Australian systems integrator, Xenon Systems, has won a contract worth $40,000 to provide three whitebox-based Itanium servers for the local office of a global betting agency.
The Melbourne-based company claims the deal is the first of many whitebox vendors will win against multinationals in the high-end computing space.
Xenon managing director, Dragan Dimitrovici, said it had secured the deal over multinational vendors Sun and HP.
While declining to name the customer, Dimitrovici said the three servers would run as part of a global server cluster, replacing existing Sun Sparc-based boxes.
"Intel's Xeon platform was not going to cut it with the customer," he said. "We saw Itanium as the solution - it's the only product today that the customer could use without having to buy mainframes."
Dimitrovici claimed the deal was the first time an Itanium solution had been developed by the channel in Australia.
"This deal shows the channel is a smart player," he said. "You don't need these multinationals to win a big deal.
"This deal, as our first reference site, will open many doors for us."
He attributed the win to the small and nimble size of the Xenon business.
"Multinationals such as HP walk in and tell you what you need - they don't try to design the best solution for you," Dimitrovici said. "Their agenda is to sell what's on the shelf. They have to sell what they are committed to shipping.
"We are very agile, and can adopt new technology and platforms quickly. The key difference with us and other multinational organisations or whitebox vendors is that we don't have our products on the shelf - we design a solution to fit the specific customer's pain."
Dimitrovici said one of the hardest things for the PC channel to overcome was the perception smaller integrators could not craft high-end computing solutions which matched the magnitude of the bigger multinational vendors. Xenon had lost out on several government-based contracts in the past against the mightier multinational server builders.
"When you think about big solutions, you generally think about IBM or HP," he said. "Large customers feel they have to go with a big brand to get the support behind it. People don't know the smaller players, like us, have solutions that are of this scope."

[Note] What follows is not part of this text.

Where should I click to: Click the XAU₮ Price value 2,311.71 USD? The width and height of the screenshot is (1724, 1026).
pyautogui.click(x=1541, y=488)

Dimitrovici said he hoped the local deal would allow Xenon to plug into the customer's global network and sell its server products worldwide.
More broadly, Xenon would look to grow its customer base by partnering with other small system builders in other countries, he said.
Already, the company was working with a China-based integrator under Intel's Premier Partner scheme to provide support for its server-based products in that country.
"I'd like to see us expand this customer win with a global deal," he said. "I'd also like to expand the network and create a support structure where smaller players can work together against the multinationals globally. The only way to succeed is to work together."
Commenting on the win, Intel national sales manager of RCO for Australia/New Zealand, Andrew McLean, said the vendor would continue to provide training and resources to local system builders to develop more solutions across its high-end product range.
"With our high-end products, such as Itanium, we don't go to the broad channel," he said. "We go for resellers with the technical capabilities to go into the market with that product. Xenon was one of these. We're certainly keen to increase the local system builders' penetration of these markets."
McLean said whitebox server growth had doubled in recent years across the A/NZ market.
"This is higher than the overall server growth recorded," he said.